Pond’s penchant for writing short plays has led to more than 60 productions in community theatres and schools in Canada, the U.S. and the U.K. And his first full-length play, Prevailing Wins, was picked up in New York City and premiered off-Broadway at the 2010 Midtown International Theatre Festival and later published by Eldridge Publishing.
Even though the worlds of pensions and investments and playwriting are very different, Pond says there is overlap from time to time. While working at Towers Perrin (now Towers Watson) back in the 1990s, his practice leader, Wendy Brodkin, wanted to do a client presentation that wouldn’t involve yet another boring PowerPoint deck. “She wanted something that was going to make a bigger splash,” recalls Pond, who dutifully wrote a short play about an investment manager apologizing for a bad performance at a meeting with a client. Needless to say, the play was successful; Pond took the play across the country and played the role of the investment manager.
“I have always felt the investment and pension industry is ripe for parody,” says Pond, who spent four years studying linguistics toward a PhD at Cornell University.

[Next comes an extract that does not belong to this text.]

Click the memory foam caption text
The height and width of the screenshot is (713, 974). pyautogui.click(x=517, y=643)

During that time, Pond received his first lesson in economics.
“After nine years of full-time university, I couldn’t get a job with this stuff. Then I started working for an accounting firm, a bank and then an insurance company. And while I was doing that, I did all the practical studies—I did an MBA, I did an accounting designation and then the certified financial analyst, which led me to investments. So that’s how I earn a living.”

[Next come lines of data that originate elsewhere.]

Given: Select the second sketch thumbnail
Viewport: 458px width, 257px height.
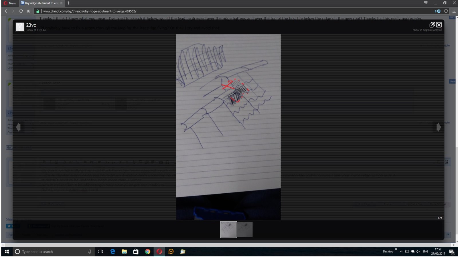Looking at the screenshot, I should (245, 229).
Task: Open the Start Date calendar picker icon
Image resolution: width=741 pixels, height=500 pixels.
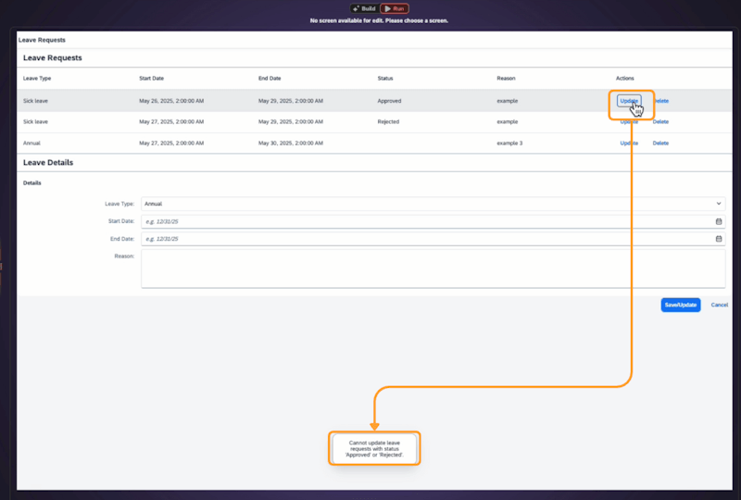Action: tap(719, 221)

In spite of the economics, Pond values his creative writing because he says it provides a sense of accomplishment. “I’d make more money if I had a second job driving a cab, but the advantage is, I’m writing exactly what I want to write. And for that reason, I think it is more about self-actualization.”
The Retirement Plan was borne out of observations that had been “bubbling up in the back of my mind,” and it’s a means to express how the industry tends to overestimate the importance of its discipline, says Pond, who artfully lampoons the retirement dream that’s often seen in commercials—where the grandfather’s off on a yacht or on a fabulous vacation with the grandchildren. “I think there’s a group of people who think their goal in life is to die rich. But there’s a long way between making sure you’re not destitute on the street and living the life of a millionaire once you turn 65 or 70,” says Pond.
The play has gone through a couple of stage readings, including one at the Centre Stage theatre in Greenville, S.C., where Mark Medoff, who wrote Children of a Lesser God, moderated the talkback session after the play was read. The play garnered a few good laughs, says Pond, but when Medoff asked why the play was funny, he got an interesting response: “A small percentage said, ‘That was very disturbing.’ Which is just what you want, I think….I don’t think they liked how it portrayed humanity, if not themselves.”
Rehana Begg is editor of Benefits Canada.